* Extract
□ □ □ □ □ □ □

Avian influenza has been confirmed at a seventh farm in Victoria, with tests revealing the presence of the highly pathogenic H7N3 strain. 

The affected farm is a commercial egg operation within the restricted area in the Golden Plains Shire, where movement restrictions are already enforced. 

This latest confirmation continues the spread of the virus among poultry farms in the region.

Over a million birds at the infected property will be culled under veterinary supervision, following national policies to prevent further spread. The site will then undergo thorough cleaning and disinfection to eradicate the infection.

Victoria’s Chief Veterinary Officer, Dr Graeme Cooke, has thanked producers within the restricted and control areas for their cooperation with Agriculture Victoria in testing and surveillance activities. 

He says movement restrictions are anticipated to remain for several weeks, with efforts underway to support poultry farmers through the logistical challenges posed by the outbreak.

Existing movement controls cover designated areas near Terang, Meredith, and Lethbridge, including restricted areas around affected farms and mandatory housing for all birds within these areas.

Permits are required for the movement of birds, poultry products, feed, and equipment within these zones. 

Poultry farmers and bird owners are urged to report unexplained bird deaths to the VicEmergency Hotline on 1800 226 226.

Despite the outbreak, consumers are being reassured that eggs and other poultry products remain safe to consume, and the secure supply chain, including interstate egg imports, has ensured that supplies are not significantly affected.

The avian influenza outbreak has also reached a commercial duck farm near Meredith, representing about two per cent of Australia’s commercial duck population. 

Globally, the H5N1 strain of bird flu has caused significant concern, affecting various mammals and humans. However, the strains detected in Victoria, H7N3 and H7N9, are different. 

Experts have warned that misinformation is spreading on social media about bird flu, even though the risk to human health in Australia remains low.

□ □ □ □ □ □ □

* Information shown

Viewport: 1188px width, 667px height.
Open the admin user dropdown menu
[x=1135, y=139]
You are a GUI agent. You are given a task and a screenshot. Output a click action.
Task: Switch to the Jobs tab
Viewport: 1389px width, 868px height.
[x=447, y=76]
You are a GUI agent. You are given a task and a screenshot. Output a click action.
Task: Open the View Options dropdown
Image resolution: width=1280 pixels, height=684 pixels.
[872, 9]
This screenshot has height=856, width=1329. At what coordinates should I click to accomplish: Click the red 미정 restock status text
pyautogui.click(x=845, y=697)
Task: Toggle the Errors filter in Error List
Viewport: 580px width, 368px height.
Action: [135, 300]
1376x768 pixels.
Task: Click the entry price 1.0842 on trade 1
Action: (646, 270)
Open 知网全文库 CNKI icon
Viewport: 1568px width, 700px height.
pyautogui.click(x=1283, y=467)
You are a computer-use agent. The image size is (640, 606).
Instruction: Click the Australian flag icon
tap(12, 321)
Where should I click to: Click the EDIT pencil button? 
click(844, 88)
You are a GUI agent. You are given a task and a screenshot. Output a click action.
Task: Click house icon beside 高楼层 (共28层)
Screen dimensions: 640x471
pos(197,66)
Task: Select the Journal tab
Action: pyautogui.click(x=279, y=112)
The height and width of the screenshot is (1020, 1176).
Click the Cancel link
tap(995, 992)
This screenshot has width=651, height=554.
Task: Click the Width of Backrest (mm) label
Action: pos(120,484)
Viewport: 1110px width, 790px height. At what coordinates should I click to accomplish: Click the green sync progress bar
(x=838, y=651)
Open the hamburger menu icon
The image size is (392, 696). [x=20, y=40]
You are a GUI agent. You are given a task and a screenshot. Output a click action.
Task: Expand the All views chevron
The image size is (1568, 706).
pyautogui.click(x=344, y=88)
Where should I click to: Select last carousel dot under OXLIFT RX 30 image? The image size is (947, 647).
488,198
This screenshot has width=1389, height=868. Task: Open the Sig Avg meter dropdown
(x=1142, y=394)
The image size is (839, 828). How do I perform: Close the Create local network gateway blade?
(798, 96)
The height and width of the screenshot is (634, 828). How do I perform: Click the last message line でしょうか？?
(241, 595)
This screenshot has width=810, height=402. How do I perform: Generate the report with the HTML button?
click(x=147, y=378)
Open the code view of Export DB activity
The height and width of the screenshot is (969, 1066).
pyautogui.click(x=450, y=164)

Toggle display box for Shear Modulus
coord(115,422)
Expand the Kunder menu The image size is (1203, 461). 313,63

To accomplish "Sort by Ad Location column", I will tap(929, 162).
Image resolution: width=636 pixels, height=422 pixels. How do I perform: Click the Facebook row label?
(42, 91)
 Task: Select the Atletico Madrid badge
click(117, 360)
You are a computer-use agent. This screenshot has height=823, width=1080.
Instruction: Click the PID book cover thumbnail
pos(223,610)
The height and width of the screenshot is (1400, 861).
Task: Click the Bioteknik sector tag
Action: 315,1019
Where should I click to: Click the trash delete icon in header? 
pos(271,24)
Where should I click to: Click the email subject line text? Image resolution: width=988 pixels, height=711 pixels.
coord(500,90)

□ □ □ □ □ □ □

* Your instructions
Reproduce the part of the bird flu report starting with "Despite the outbreak, consumers" and going on through "not significantly affected.", word for word.

* Expected output
Despite the outbreak, consumers are being reassured that eggs and other poultry products remain safe to consume, and the secure supply chain, including interstate egg imports, has ensured that supplies are not significantly affected.